Just go with the dealer...for all four corners worth of dust boots+seals that's not a bad price.


----------



## Sc0 (Feb 1, 2002)

*Re: Front Brake calipers rebuild kits? (Murderface)*

Actually it's $36 per caliper... $72 for the front's only... 4 pieces of rubber..


----------



## Murderface (Nov 13, 2006)

*Re: Front Brake calipers rebuild kits? (Sc0)*


_Quote, originally posted by *Sc0* »_Actually it's $36 per caliper... $72 for the front's only... 4 pieces of rubber..

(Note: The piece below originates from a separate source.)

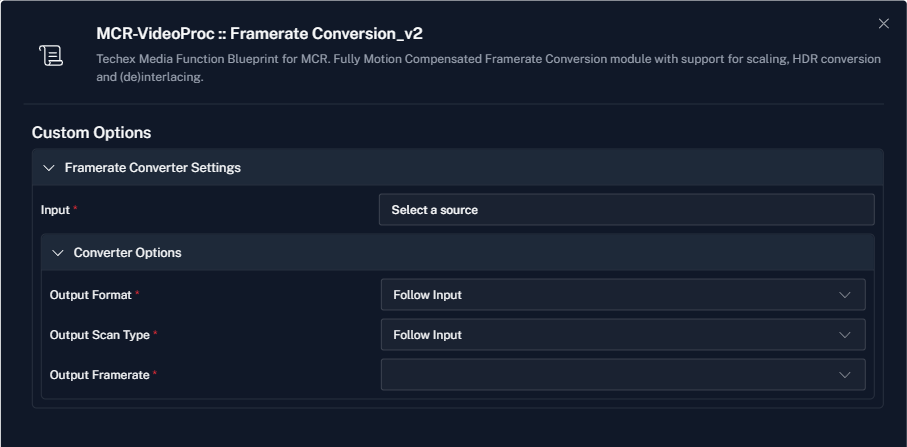Click the Output Scan Type dropdown arrow

pyautogui.click(x=845, y=335)

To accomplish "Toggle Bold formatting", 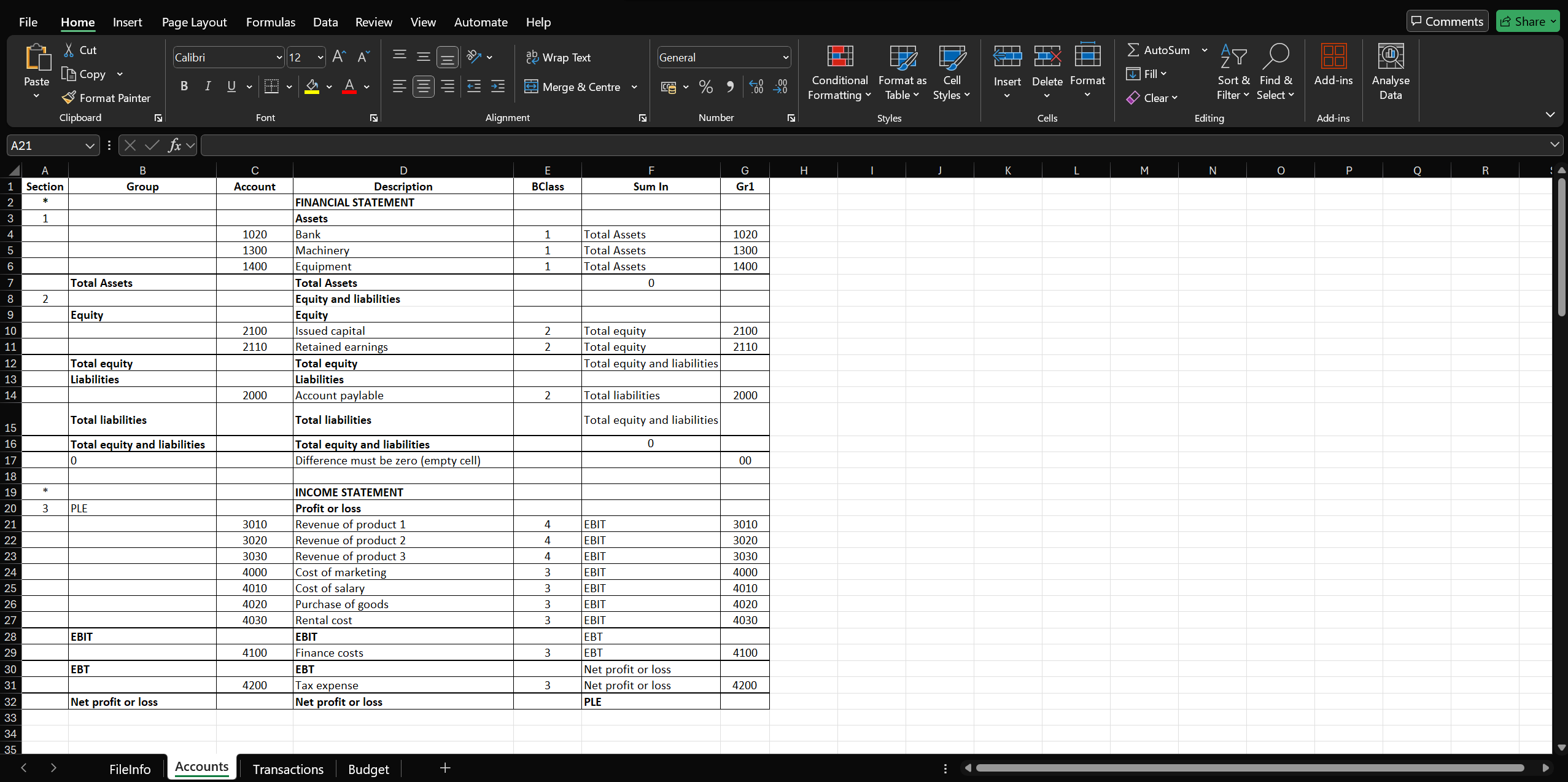I will (x=184, y=87).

knew it was too good to be true.


----------



## Sc0 (Feb 1, 2002)

Same calipers as the VW 288mm GTI/20th/GLI?
Audi used the same front caliper across the entire line of the TT MK1 180hp 2wd correct?


----------



## Murderface (Nov 13, 2006)

*Re: (Sc0)*

I powdercoated a set of calipers from my own car (FWD TT) and a GLI and they appeared identical to me.
Mine:
























GLI:


----------



## markcorrado1 (Sep 15, 2001)

*Re: (Murderface)*

The calipers from the 96 Mk3 VR6 all the way up to the TT are the exact same calipers, only difference is the carrier. I have Mk3 VR6 calipers with TT carriers/rotors on my Corrado VR








Red caliper/carrier is from the Mk3, gray caliper/carrier is from the TT
















I have these chillin in a box some where at home











_Modified by markcorrado1 at 3:32 PM 9-26-2008_


----------



## Sc0 (Feb 1, 2002)

An update for historical/archive reasons:
"A" Caliper seal kit is PN: 3A0698471
VW Dealer is $10 less than the Audi dealer...


----------



## MCPaudiTT (Nov 26, 2006)

*Re: (Sc0)*

$15 here:
https://www.vwgenuineparts.com/oe_parts_cat.html


----------



## Sc0 (Feb 1, 2002)

*Re: (MCPaudiTT)*

thanx for the link... awesome website!


----------



## l88m22vette (Mar 2, 2006)

*Re: (Sc0)*

Yea, anything you can get at a VW dealer will save you money. An IM gasket was like half the price...


----------